Task details
From the line with "Go to А/Б тесты section" to the line with "Given: Open Calendars", output every line below exactly, both ends included. Skip the pictures.

Dataset excerpts
--

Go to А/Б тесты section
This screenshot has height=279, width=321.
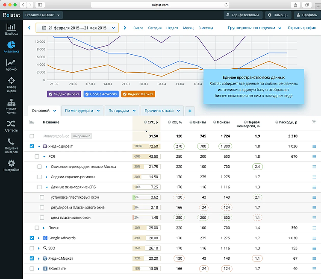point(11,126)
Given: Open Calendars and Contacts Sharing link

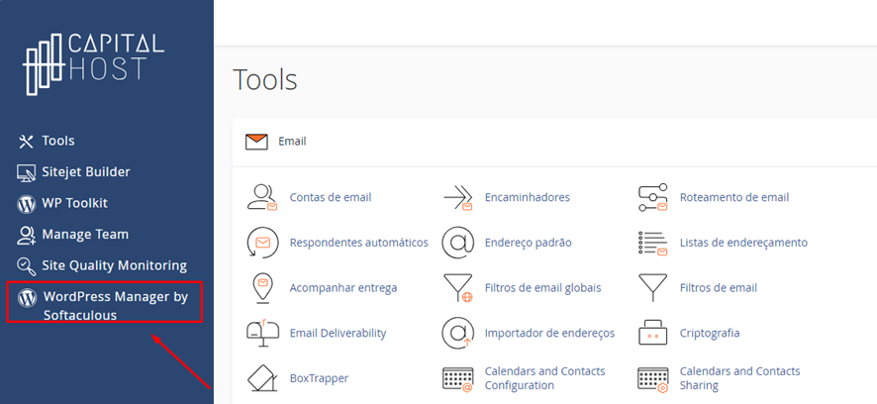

--

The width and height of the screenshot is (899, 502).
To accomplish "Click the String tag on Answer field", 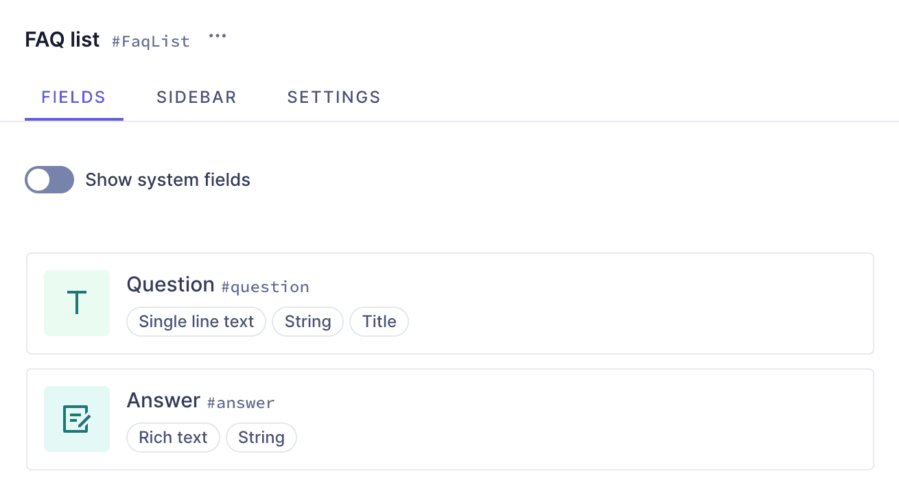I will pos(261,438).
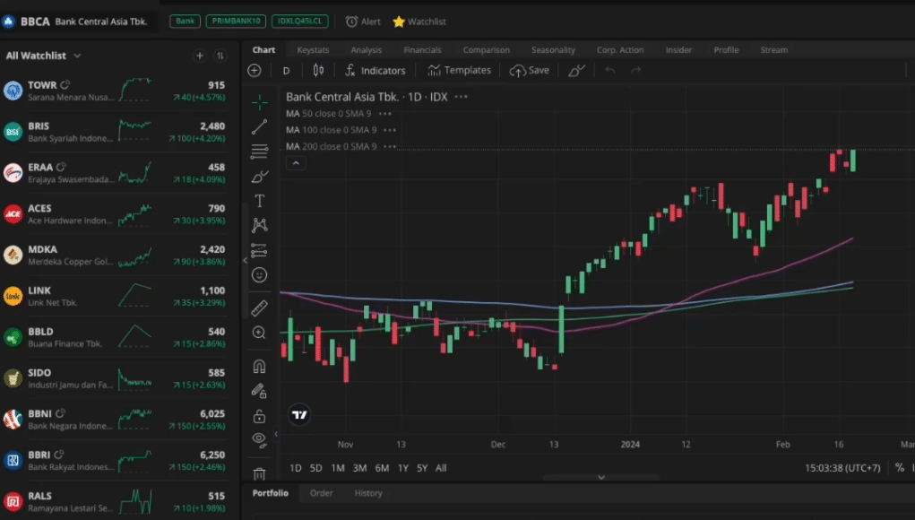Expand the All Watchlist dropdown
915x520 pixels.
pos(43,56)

--

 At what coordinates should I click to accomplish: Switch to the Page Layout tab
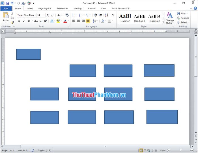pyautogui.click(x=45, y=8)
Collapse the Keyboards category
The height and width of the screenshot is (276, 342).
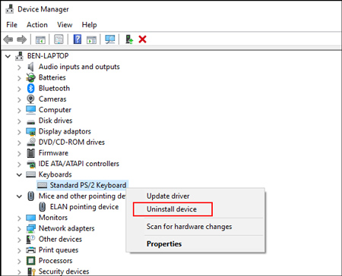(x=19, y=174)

--

Answer
Go to А/Б тесты section
This screenshot has height=279, width=321.
point(11,126)
Given: Open Calendars and Contacts Sharing link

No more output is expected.